In fila alle casse mi prende una calma irreale. Le persone intorno rinunciano ad essere impazienti. Misurano i gesti per non fare troppa fatica. Una tipa davanti a me prende il coso per dividere la spesa e lo mette sul nastro tra la mia e la sua. Le dico grazie e sorrido. Mi sento meglio. Davanti a tutti c’è un signore tranquillissimo, sorridente e vestito con un pile scolorito e sporco di polvere e fieno. Ha degli stivali verdi di gomma, pantaloni blu non identificabili. Sembra vagamente un barbone, è magro, tranquillo e gentile. Sposta gli articoli che ha comprato dalla cassa a un banco poco più in là, li mette tutti in fila ordinatamente. Fa almeno tre viaggi, zoppicando e sorridendo, misurando ogni gesto. Non prende sacchetti perché metterà tutto in uno zaino vuoto che ha appoggiato in fondo al banco. Mentre va dalla cassa al bancone, dal parcheggio esterno un cagnolino segue ogni sua mossa fissandolo da dietro ai vetri.
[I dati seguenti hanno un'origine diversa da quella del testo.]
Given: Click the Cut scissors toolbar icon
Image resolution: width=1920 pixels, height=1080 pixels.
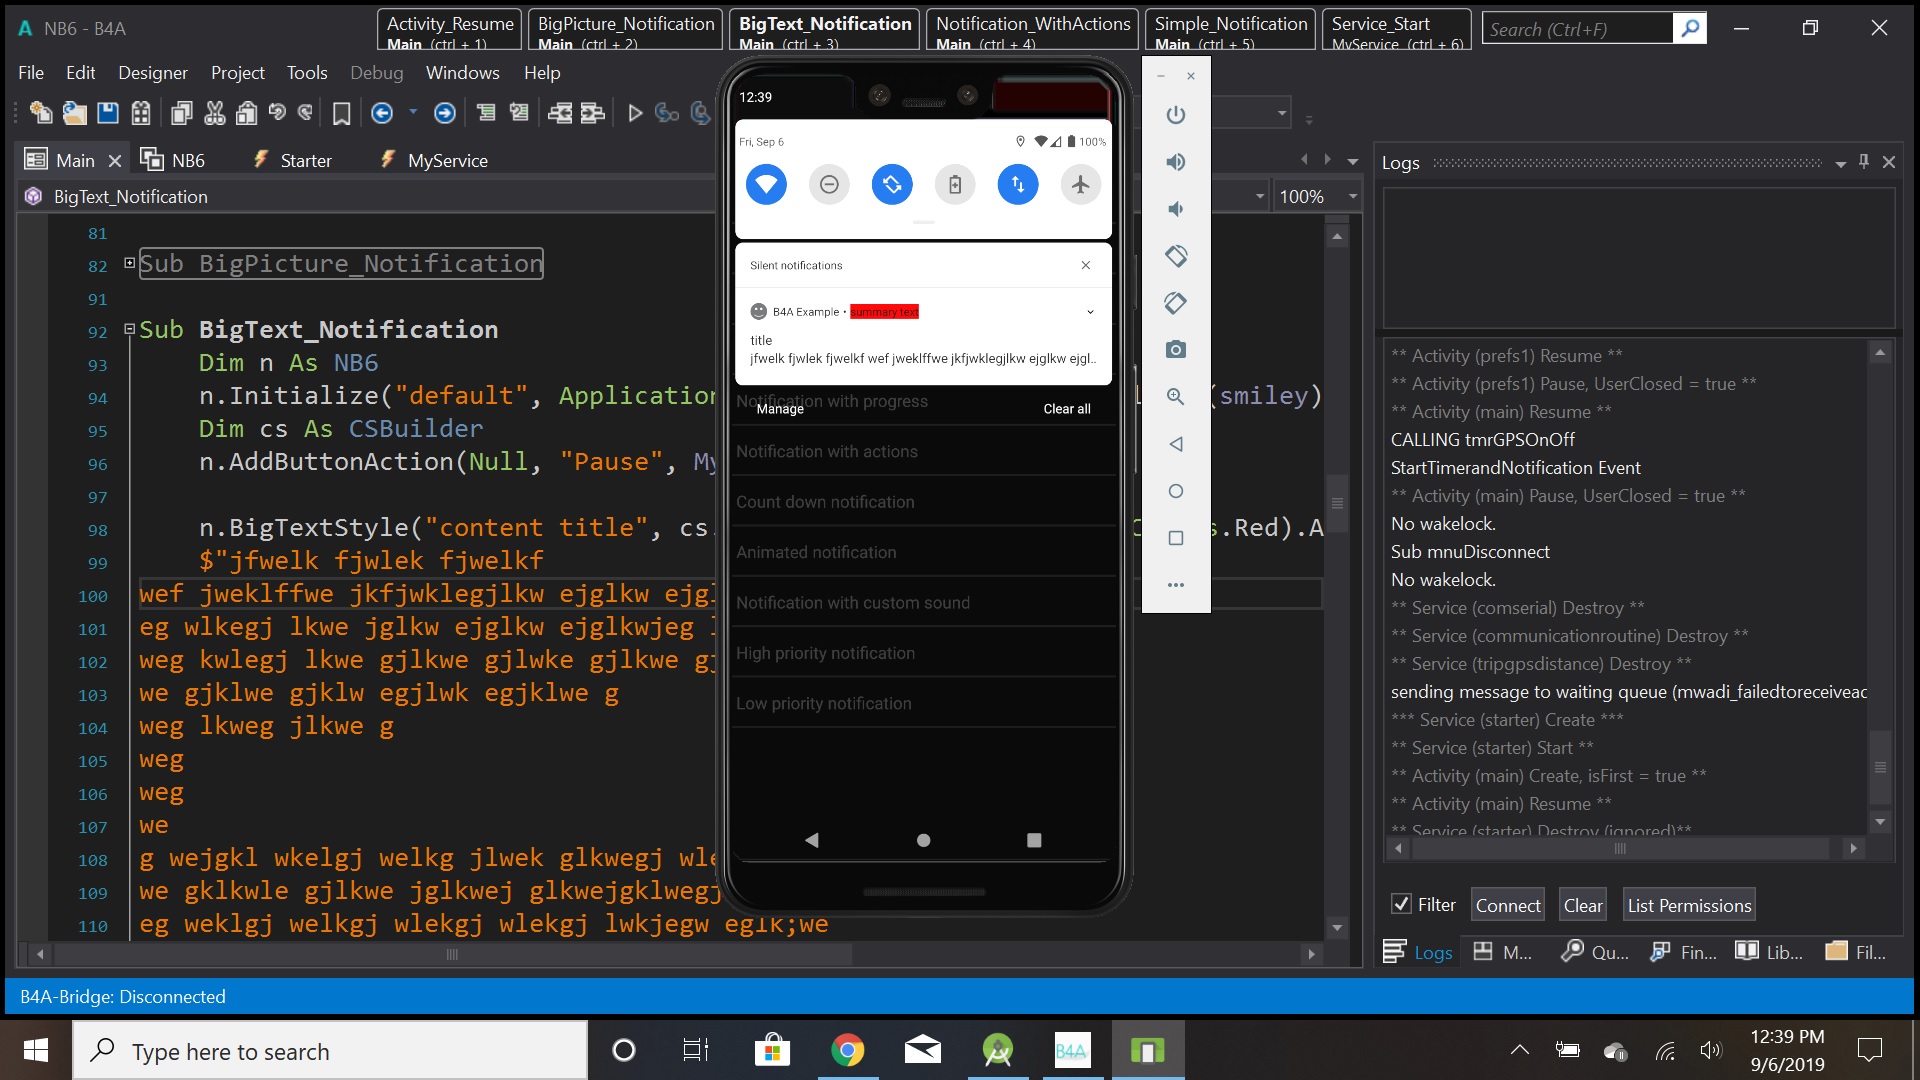Looking at the screenshot, I should (x=214, y=113).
Dopo un tempo infinito arriva il mio turno. Pago, riempio la mia borsa ed esco. Mi sento un po’ meglio ma durerà poco. Sono molto instabile. Cammino per il parcheggio e guardo all’interno quelli che ancora sono in fila alle casse. Sento il pianto di un cane, e mi accorgo che è quello di prima. Il signore con lo zaino è ancora all’interno; l’ha riempito con la spesa e sta ora cercando di caricarselo in spalla. Fa fatica. Da dietro i vetri, con la luce che illumina fin dove può il parcheggio buio, sembra di guardare uno spettacolo dentro un enorme televisore. Un film muto che io e il cane osserviamo senza esser visti. Lui è accucciato a terra e guaisce disperato, col muso dritto verso il padrone che si muove lento nel silenzio assoluto. Vorrebbe far qualcosa per lui. Nei suoi occhi umidi intuisco la presenza di un sentimento puro che nessuno di noi proverà mai.
Questa evidenza mi abbatte ancora di più.
Me ne vado senza capir nulla.
Entro in macchina e decido che stasera sarà un’altra sera persa.
Le persone mi appaiono come sono, tremendamente tristi. Forse, più semplicemente, mi appaiono come sono io in questo momento.
Sono pulite e profumate e hanno abiti decenti, ma nessun cagnolino piange nel parcheggio per loro.
Entro in macchina e accendo la radio, guardo le macchine sfrecciare sulla superstrada, le luci sulla montagna, le tracce invisibili del tramonto a ovest del cielo.